What would you like to know about your neighbours? Send suggestions to [email protected]. This week’s neighbour: Oydis Nickle
When did you come to Bowen?
That’s tricky question. We started coming here as kids when mom and dad bought the marina in ‘85 and spent our summers here and then I and worked at Doc Morgan’s and Union Steamship Company Marina. And then I went to university got married and I stayed in the states. I came back permanently in 2014.
How did you come to be on Bowen?
Mom and Dad, Dorothy and Rondy Dike, purchased the marina in 1985, and redeveloped it. And then now I’ve moved up here to help them manage it in their older age.
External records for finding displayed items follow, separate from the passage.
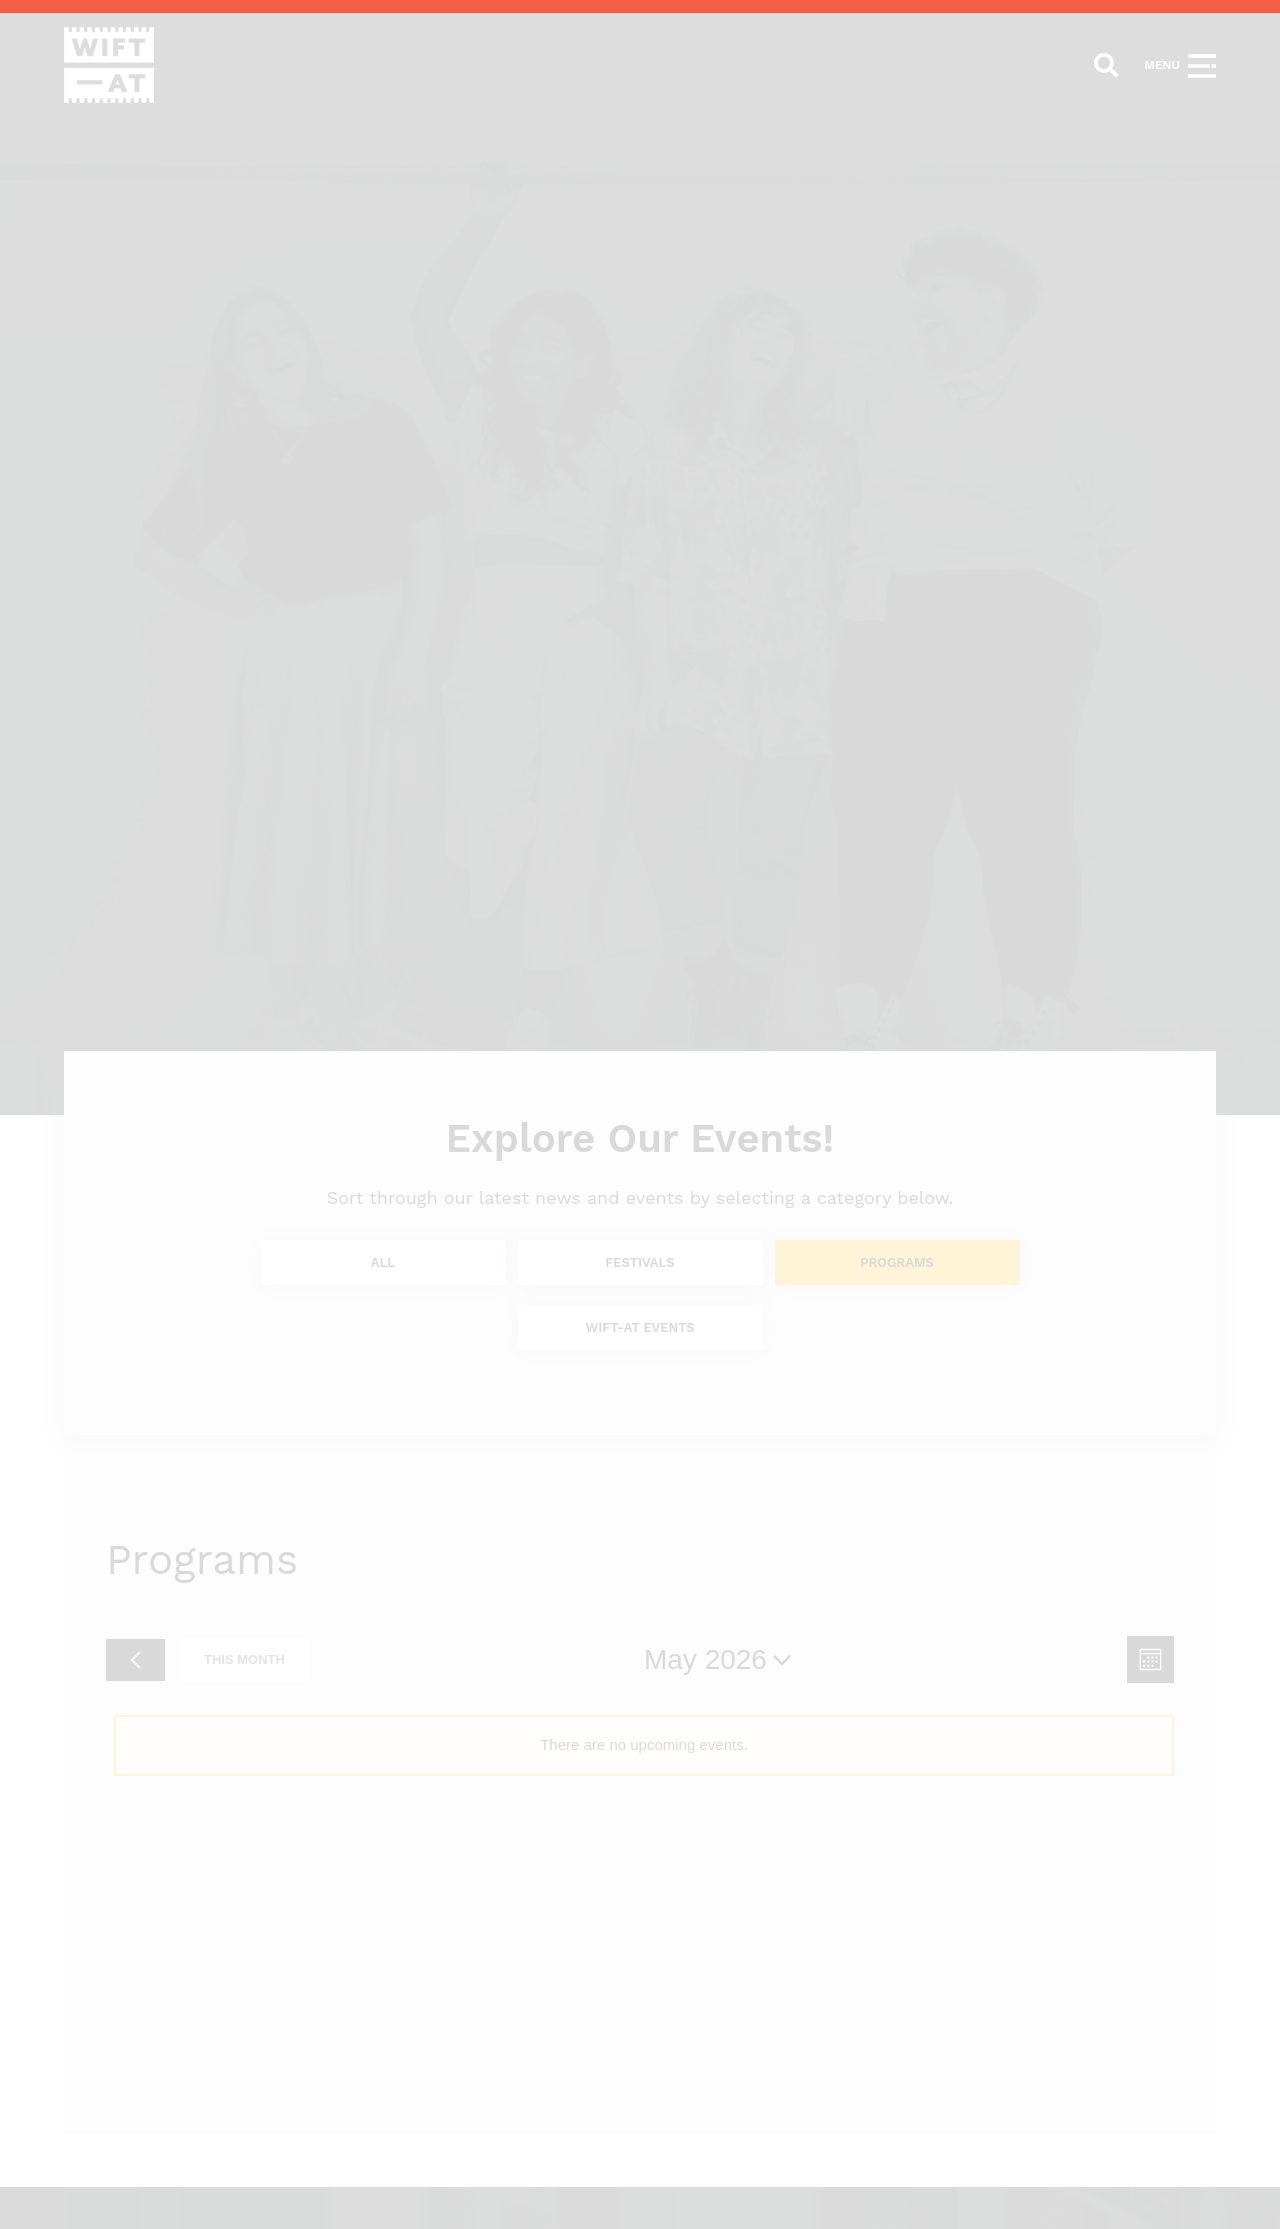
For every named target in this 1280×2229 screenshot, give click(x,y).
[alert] (644, 1745)
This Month (244, 1659)
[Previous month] (135, 1660)
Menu (1162, 65)
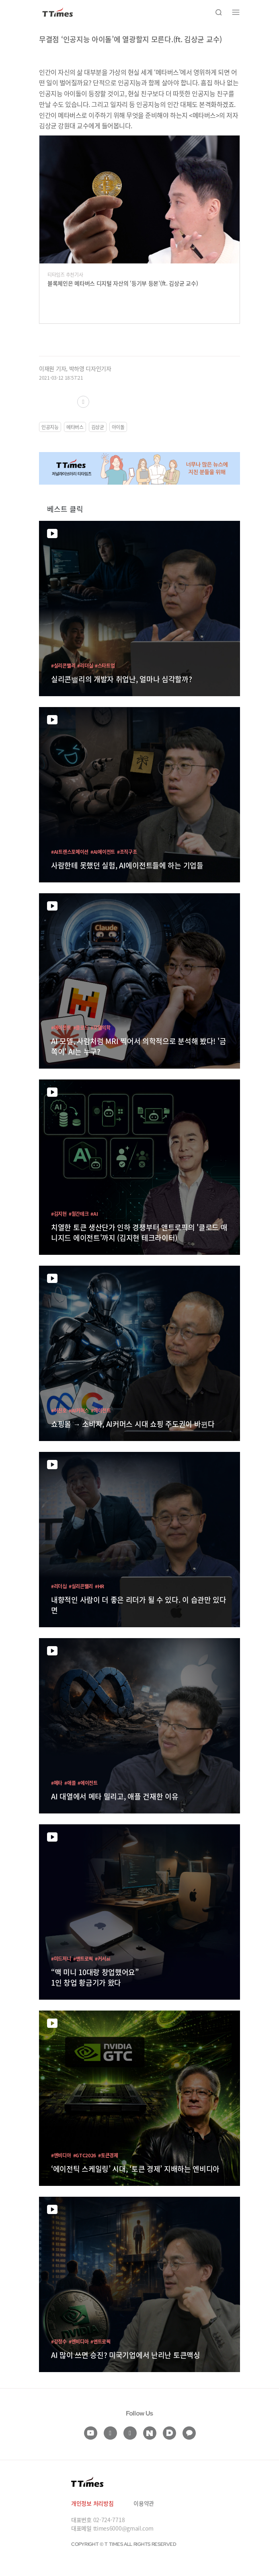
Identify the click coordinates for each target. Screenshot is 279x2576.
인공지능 (50, 427)
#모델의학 (100, 1027)
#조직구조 (127, 851)
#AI (94, 1213)
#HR (99, 1586)
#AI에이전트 (102, 851)
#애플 (70, 1782)
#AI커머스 (79, 1410)
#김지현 (59, 1213)
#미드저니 (61, 1958)
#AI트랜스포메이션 (69, 851)
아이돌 (118, 427)
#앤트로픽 (83, 1958)
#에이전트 (61, 1027)
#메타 (56, 1782)
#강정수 (59, 2341)
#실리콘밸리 (63, 665)
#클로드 (81, 1027)
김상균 (97, 427)
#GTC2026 (84, 2155)
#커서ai (103, 1958)
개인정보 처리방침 (92, 2503)
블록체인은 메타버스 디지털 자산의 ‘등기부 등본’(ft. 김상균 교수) (122, 283)
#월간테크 (79, 1213)
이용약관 (143, 2503)
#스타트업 (105, 665)
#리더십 (85, 665)
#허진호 (59, 1410)
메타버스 (75, 427)
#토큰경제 (108, 2155)
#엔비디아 (61, 2155)
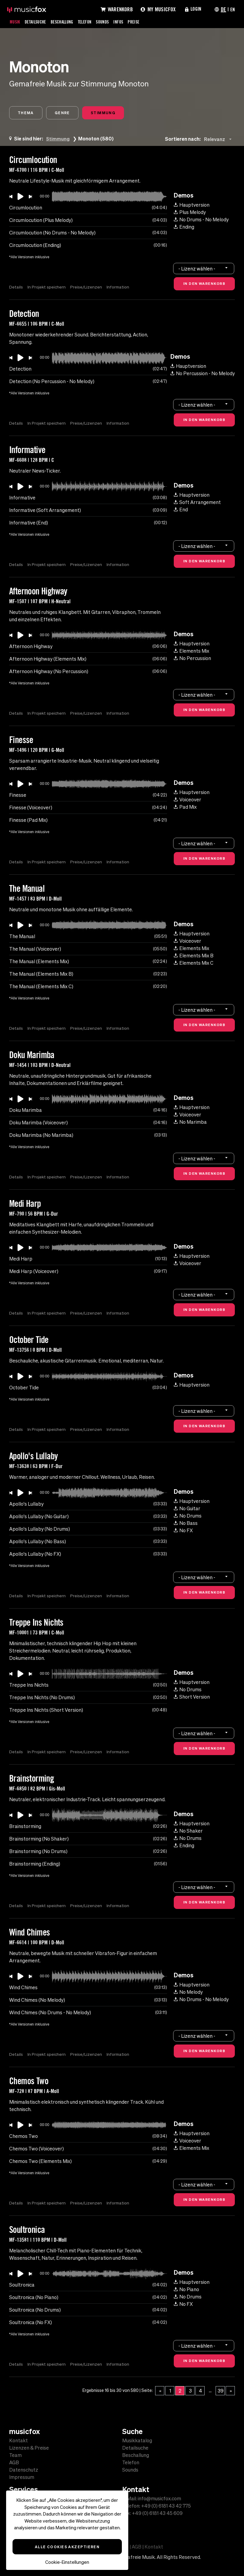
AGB (14, 2462)
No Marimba (190, 1122)
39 (221, 2391)
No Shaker (188, 1831)
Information (118, 287)
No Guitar (187, 1509)
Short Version (192, 1697)
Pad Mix (185, 807)
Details (16, 287)
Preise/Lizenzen (87, 287)
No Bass (186, 1523)
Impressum (21, 2477)
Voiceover (187, 800)
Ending (184, 227)
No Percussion (192, 659)
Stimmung (109, 113)
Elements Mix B (193, 956)
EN (232, 9)
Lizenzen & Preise (29, 2448)
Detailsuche (38, 22)
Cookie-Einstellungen (67, 2562)
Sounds (113, 22)
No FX (183, 1531)
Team (15, 2455)
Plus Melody (190, 213)
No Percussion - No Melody (202, 374)
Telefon (93, 22)
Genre (65, 113)
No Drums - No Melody (201, 220)
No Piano (186, 2290)
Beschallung (68, 22)
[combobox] (219, 139)
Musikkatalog (137, 2440)
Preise (147, 22)
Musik (15, 22)
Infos (130, 22)
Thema (27, 113)
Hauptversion (191, 205)
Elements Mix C (193, 963)
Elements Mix (191, 651)
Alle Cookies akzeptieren (67, 2547)
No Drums (188, 1516)
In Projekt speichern (46, 287)
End (181, 510)
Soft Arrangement (197, 503)
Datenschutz (23, 2470)
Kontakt (18, 2440)
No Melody (188, 1992)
Fill the ferry lineup gap or don’t fill the gap?
Fill it – fill the gap.
Why?
Because sometimes people will leave spaces of hundreds of feet. And then they’re backed up and people who go to the top don’t think that there’s room on the ferry and they turn around.
Where on Bowen do you live?
Snug Point
What’s your favourite Bowen fact or story?
There really are too many – that Bowen could be in its own reality show every day. How’s that for an answer?
Very diplomatic
What do Bowen Islanders have in common?
They’re very passionate about what they believe in. That was also diplomatic.
What’s your favourite COVID-19 balm or activity?
I just work as I normally have, I haven’t stopped. I probably work more than I have. But getting out on a boat.
I guess you’ve long been a sailor?
When I was seven, we sailed from England to Seattle. Rondy bought a boat in England. We refitted it and the whole family of five, plus a set of grandparents, was on the 36-foot sailboat and sailed it back from England.
And everybody survived.
Yeah. That’s probably why we could fight and get along.